■ What to do
1 – In the worked problem on the hydrogen spectrum, restate the paragraph beginning "The wavelength of the first member of the Balmer series" as one shorter sentence that keeps its given value and what it asks for.
2 – Summarize the worked problem on the hydrogen spectrum in two sentences.

** Start Article **

The wavelength of the first member of the Balmer series in hydrogen spectrum is x A⁰. Then the wave length (in A⁰) of the first member of Lyman series in the same spectrum is

H- atom Z =1

Balmer series n₁=2

First member of Balmer series n₁=2 ; n₂=3

$$\begin{gathered} \stackrel{ }{\stackrel{-}{\mathrm{v}}=\frac{1}{\mathrm{\lambda }}={\mathrm{R}}_{\mathrm{H}}{\mathrm{Z}}^2(\frac{1}{2^2}-\frac{1}{3^2})} \\ \stackrel{-}{v} =\frac{1}{\mathrm{\lambda }}={\mathrm{R}}_{\mathrm{H}}{\mathrm{Z}}^2(\frac{1}{4}-\frac{1}{9}) \\ \mathrm{\lambda } =\frac{36}{5{\mathrm{R}}_{\mathrm{H}}} =\mathrm{x} {\mathrm{A}}^0 \\ {\mathrm{R}}_{\mathrm{H}} =\frac{36}{5\mathrm{x}}----------\left(1\right) \end{gathered}$$

H- atom Z =1

Lymann series n₁=1

First member of Lymann series n₁=1 ; n₂=2

$$\begin{gathered} \stackrel{ }{\stackrel{-}{\mathrm{v}}=\frac{1}{\mathrm{\lambda }}={\mathrm{R}}_{\mathrm{H}}{\mathrm{Z}}^2(\frac{1}{1^2}-\frac{1}{2^2})} \\ \stackrel{-}{v} =\frac{1}{\mathrm{\lambda }}={\mathrm{R}}_{\mathrm{H}}{\mathrm{Z}}^2(\frac{1}{1}-\frac{1}{4}) \\ \mathrm{\lambda } =\frac{4}{3{\mathrm{R}}_{\mathrm{H}}} \end{gathered}$$

Substituting the value of R_H from (1) equation

$$\begin{gathered} \mathrm{\lambda } =\frac{4}{3\left({\displaystyle \frac{36}{5\mathrm{x}}}\right)} \\ \mathrm{\lambda } =\frac{5\mathrm{x}}{27} \end{gathered}$$

** End Article **
** Start Stored records **

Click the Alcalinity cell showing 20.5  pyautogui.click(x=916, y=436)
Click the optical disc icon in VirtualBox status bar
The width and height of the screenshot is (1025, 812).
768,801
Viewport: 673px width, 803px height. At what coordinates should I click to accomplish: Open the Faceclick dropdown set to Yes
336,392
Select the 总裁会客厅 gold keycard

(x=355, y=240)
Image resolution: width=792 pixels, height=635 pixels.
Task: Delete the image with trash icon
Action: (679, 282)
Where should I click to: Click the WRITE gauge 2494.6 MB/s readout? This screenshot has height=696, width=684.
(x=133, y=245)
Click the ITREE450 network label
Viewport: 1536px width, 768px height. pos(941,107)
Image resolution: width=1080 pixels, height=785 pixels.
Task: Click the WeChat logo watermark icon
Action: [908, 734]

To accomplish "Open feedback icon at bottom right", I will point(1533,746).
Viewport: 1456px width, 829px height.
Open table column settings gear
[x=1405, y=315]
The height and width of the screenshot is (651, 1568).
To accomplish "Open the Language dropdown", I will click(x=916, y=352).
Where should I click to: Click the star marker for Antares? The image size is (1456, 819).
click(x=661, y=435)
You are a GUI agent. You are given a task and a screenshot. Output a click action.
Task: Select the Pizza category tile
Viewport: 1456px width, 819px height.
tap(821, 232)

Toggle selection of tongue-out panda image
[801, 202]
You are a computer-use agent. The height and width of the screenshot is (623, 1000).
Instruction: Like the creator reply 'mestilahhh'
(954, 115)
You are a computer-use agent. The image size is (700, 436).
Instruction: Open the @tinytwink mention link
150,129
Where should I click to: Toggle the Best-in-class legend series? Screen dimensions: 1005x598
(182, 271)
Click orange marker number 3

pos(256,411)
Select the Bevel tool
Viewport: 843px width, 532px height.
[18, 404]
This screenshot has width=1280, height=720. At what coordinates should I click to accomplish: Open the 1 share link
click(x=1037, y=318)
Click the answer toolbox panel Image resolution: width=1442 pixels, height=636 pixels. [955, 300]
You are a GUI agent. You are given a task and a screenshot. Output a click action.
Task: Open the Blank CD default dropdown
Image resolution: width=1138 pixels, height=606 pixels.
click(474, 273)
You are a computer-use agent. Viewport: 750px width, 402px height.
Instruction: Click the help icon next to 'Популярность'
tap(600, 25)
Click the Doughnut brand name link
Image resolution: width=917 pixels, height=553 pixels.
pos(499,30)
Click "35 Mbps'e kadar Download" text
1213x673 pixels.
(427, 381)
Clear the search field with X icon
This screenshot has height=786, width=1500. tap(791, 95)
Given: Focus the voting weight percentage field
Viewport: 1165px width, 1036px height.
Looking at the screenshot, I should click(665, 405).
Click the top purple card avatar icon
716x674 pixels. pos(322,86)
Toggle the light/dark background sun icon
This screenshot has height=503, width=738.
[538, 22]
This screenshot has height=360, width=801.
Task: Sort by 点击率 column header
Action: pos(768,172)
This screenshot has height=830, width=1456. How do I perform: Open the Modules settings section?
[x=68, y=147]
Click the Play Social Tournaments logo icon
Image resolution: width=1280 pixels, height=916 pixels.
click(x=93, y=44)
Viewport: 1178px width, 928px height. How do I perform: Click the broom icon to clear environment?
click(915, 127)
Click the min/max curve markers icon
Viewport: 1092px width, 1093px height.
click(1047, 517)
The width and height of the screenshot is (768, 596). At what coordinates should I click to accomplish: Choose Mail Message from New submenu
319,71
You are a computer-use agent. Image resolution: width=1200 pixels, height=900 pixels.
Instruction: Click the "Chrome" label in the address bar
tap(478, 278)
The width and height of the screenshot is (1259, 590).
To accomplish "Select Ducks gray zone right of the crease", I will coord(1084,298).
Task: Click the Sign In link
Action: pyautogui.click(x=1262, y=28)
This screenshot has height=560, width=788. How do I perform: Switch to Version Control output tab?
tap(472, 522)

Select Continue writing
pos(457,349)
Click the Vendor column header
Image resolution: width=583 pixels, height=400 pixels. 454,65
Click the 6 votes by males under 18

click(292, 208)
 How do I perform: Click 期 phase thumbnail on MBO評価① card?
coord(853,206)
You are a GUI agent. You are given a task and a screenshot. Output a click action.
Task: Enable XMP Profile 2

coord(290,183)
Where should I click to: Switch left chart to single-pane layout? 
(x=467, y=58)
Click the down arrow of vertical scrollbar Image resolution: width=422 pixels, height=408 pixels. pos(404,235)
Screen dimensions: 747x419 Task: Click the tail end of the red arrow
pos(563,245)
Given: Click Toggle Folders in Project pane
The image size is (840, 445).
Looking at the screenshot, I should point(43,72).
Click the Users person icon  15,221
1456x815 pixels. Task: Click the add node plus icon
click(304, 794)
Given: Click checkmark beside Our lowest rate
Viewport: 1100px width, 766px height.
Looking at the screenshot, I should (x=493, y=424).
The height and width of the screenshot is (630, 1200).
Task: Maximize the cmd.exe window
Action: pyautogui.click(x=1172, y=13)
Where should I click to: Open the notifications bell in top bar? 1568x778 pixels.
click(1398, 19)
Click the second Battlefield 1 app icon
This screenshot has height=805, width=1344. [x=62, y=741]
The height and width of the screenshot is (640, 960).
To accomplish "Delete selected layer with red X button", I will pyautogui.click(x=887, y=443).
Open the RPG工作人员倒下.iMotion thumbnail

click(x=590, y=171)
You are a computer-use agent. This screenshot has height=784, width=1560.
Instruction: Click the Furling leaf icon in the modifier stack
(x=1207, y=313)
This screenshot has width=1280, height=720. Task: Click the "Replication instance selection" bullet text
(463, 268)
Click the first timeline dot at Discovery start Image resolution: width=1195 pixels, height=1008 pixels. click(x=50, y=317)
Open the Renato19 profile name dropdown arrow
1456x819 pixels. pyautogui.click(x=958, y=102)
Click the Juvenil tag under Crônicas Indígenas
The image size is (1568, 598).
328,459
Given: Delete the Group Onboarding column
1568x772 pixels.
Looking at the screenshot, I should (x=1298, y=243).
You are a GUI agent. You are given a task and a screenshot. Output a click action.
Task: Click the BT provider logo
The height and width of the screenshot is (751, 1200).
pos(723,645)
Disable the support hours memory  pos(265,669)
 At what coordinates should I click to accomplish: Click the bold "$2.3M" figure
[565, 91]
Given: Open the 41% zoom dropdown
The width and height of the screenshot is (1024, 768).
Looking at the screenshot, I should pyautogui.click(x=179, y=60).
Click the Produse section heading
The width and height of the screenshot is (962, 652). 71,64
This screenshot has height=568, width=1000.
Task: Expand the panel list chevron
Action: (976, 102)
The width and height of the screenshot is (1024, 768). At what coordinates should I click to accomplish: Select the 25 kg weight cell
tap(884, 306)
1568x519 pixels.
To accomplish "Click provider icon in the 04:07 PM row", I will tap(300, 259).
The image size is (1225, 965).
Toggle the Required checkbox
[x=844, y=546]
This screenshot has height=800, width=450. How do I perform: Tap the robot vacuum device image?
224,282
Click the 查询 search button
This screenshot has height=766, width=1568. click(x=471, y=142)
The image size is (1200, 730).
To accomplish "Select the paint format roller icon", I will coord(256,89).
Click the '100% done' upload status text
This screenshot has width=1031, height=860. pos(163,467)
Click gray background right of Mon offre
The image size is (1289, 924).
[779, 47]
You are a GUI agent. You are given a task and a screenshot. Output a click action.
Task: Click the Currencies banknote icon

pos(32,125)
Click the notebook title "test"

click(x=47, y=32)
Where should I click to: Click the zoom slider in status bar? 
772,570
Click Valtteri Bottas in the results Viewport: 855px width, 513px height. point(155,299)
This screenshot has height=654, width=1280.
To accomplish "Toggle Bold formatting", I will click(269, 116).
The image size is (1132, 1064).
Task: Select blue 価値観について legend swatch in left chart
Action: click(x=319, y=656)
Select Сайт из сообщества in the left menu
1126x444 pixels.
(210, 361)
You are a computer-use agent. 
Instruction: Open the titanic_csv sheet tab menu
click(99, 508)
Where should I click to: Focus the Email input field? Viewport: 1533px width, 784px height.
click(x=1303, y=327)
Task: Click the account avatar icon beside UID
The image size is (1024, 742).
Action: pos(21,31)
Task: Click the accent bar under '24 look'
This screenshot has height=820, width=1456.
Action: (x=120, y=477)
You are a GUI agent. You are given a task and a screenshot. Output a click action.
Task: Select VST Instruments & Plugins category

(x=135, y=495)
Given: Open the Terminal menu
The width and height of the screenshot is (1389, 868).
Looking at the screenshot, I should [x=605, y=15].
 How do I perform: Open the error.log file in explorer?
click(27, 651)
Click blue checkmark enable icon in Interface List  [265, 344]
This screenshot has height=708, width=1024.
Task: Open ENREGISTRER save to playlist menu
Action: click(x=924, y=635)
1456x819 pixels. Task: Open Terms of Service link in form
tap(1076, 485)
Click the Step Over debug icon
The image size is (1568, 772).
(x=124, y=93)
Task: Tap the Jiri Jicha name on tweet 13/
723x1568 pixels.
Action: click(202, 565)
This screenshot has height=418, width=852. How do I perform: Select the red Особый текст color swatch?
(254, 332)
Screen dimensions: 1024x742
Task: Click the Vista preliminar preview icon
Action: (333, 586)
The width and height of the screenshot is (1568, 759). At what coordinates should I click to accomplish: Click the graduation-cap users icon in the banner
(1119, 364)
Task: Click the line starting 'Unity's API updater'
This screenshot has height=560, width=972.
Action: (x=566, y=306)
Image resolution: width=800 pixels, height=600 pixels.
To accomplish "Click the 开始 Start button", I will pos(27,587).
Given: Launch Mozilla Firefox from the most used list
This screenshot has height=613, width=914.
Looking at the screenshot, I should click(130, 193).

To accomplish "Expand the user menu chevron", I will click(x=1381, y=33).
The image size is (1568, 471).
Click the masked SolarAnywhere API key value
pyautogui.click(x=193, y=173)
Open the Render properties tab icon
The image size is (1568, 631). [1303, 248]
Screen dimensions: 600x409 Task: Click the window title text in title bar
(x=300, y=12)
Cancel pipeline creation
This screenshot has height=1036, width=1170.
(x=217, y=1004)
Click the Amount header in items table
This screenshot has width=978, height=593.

** End Stored records **

■ Responses in order
1 – Given that the first Balmer line of hydrogen has a wavelength of x Å, find the wavelength in Å of the first Lyman line.

2 – The problem gives the wavelength of the first member of hydrogen's Balmer series as x Å and asks for the wavelength of the first member of the Lyman series. Taking n₁=2 and n₂=3 gives R_H = 36/(5x), and substituting that into the Lyman expression with n₁=1 and n₂=2 yields λ = 5x/27.